Prompt: Retype exactly the lines that run from the line with "You are a computer-use" to the final line of the entries, keeping both ends and nothing else.

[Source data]
+---+

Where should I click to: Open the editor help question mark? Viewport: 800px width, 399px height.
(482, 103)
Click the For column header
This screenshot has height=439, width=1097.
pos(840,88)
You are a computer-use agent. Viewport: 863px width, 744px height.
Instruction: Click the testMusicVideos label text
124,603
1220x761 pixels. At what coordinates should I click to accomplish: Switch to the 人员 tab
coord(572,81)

+---+

Task solution:
You are a computer-use agent. Viewport: 863px width, 744px height.
Instruction: Click the testMusicVideos label text
124,603
1220x761 pixels. At what coordinates should I click to accomplish: Switch to the 人员 tab
coord(572,81)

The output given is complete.